By Jean Dykstra, April 7, 2020

Joanne Dugan, Epicenter Meditation, #1, New York City, 2020. Courtesy the artist

Joanne Dugan has practiced some form of meditation for about a decade – she calls it “a repetitive practice of quiet sitting,” to de-emphasize the formality of certain meditation practices and highlight its accessibility. About five years ago, she began to move away from representational imagery in her photographic practice to more abstract, process-based work, and she had an epiphany. “I realized my darkroom was a meditative space,” she says.

Joanne Dugan, Epicenter Meditation, #3 (Talisman), New York City, 2020. Courtesy the artist

She began creating grids, in the vein of Bernd and Hilla Becher, though she was perhaps influenced on a deeper level by the contemplative nature of Agnes Martin’s abstract, minimalist paintings. Dugan lives in Harlem and her studio looks down over Union Square, so her life outside the darkroom is oriented by grids as well. Working in gelatin silver or cyanotype, she makes cameraless images in the darkroom, prints them out, then carefully cuts and assembles one-of-a-kind works with those small, hand-cut prints. The individual images themselves are made, as she puts it, in collaboration with her darkroom, using the tools of the darkroom itself – setting the light of the enlarger lens to different apertures, for example, or allowing light leaks into the darkroom.

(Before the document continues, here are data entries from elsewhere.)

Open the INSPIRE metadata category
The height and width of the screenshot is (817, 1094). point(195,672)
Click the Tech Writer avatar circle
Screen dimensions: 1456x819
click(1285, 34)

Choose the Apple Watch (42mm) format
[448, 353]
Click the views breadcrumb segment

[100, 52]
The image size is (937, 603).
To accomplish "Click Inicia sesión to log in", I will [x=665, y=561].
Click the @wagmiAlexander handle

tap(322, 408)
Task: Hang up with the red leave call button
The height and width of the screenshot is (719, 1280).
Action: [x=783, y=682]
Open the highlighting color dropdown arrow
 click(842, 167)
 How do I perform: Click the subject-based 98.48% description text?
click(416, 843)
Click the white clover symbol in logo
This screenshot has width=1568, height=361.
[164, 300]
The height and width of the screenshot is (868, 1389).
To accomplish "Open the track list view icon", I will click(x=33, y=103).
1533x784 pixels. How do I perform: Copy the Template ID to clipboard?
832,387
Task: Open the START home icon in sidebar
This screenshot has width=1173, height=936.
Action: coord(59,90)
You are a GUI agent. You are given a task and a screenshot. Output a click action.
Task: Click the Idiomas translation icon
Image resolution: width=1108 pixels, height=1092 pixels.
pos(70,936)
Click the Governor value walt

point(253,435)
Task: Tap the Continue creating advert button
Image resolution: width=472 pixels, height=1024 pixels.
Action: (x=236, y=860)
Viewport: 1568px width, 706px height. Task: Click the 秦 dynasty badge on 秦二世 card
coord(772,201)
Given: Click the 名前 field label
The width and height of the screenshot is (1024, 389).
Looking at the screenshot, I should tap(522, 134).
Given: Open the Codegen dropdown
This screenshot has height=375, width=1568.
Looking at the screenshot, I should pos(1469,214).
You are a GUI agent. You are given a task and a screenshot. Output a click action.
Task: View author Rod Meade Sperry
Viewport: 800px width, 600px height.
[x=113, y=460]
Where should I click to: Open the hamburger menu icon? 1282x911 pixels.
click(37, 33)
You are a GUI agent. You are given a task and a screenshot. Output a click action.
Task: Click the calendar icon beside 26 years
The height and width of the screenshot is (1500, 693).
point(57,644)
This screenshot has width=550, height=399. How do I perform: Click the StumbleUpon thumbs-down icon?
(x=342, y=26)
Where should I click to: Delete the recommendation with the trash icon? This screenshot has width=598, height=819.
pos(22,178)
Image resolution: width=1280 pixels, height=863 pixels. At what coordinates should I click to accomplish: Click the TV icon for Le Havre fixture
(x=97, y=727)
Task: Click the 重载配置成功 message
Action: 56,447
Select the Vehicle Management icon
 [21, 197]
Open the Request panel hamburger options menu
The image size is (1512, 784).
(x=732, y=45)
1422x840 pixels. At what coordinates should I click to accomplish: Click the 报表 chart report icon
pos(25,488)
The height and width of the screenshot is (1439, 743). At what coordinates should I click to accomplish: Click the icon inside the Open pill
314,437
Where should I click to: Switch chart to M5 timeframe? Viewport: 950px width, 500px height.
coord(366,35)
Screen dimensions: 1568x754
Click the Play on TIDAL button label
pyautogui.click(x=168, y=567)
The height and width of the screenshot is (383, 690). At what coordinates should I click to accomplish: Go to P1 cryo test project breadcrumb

Each individual image in the resulting assemblage is slightly different, though close, prolonged looking is often required to see those differences. In some of the works, though – Epicenter Meditation #1, New York City, 2020, comprised of 25 2×2 ½-inch cyanotypes, or Epicenter Meditation #3 (Talisman), New York City, 2020, comprised of 40 2 ½ x 3 ½-inch silver-gelatin photographs – there is one image that is clearly unlike the others. This singular image represents the flash of insight that sometimes happens during an ongoing repetitive practice like meditation – or, as Agnes Martin once described it, “that quality of response from people when they leave themselves behind.”

Joanne Dugan, Gelatin Silver Paper Meditation, #2, New York City, 2019. Courtesy the artist

Because Dugan attaches the individual, hand-cut photographs onto a rectangular support, the final pieces have an object quality – to a greater or lesser degree, the viewer is aware of the edges of each component of the piece, of its quality as an assemblage of photographs rather than a single photograph. As much as they are about repetition and looking, Dugan’s works also allow for, and even welcome, imperfection. The slight differences, or imperfections, in each individual image are where they grip and hold our attention, catching the eye as it glides over the surface of the work, a gentle call to attend to what’s in front of you. “I hope,” she says of her work, “that there’s some kind of shift in the act of looking.”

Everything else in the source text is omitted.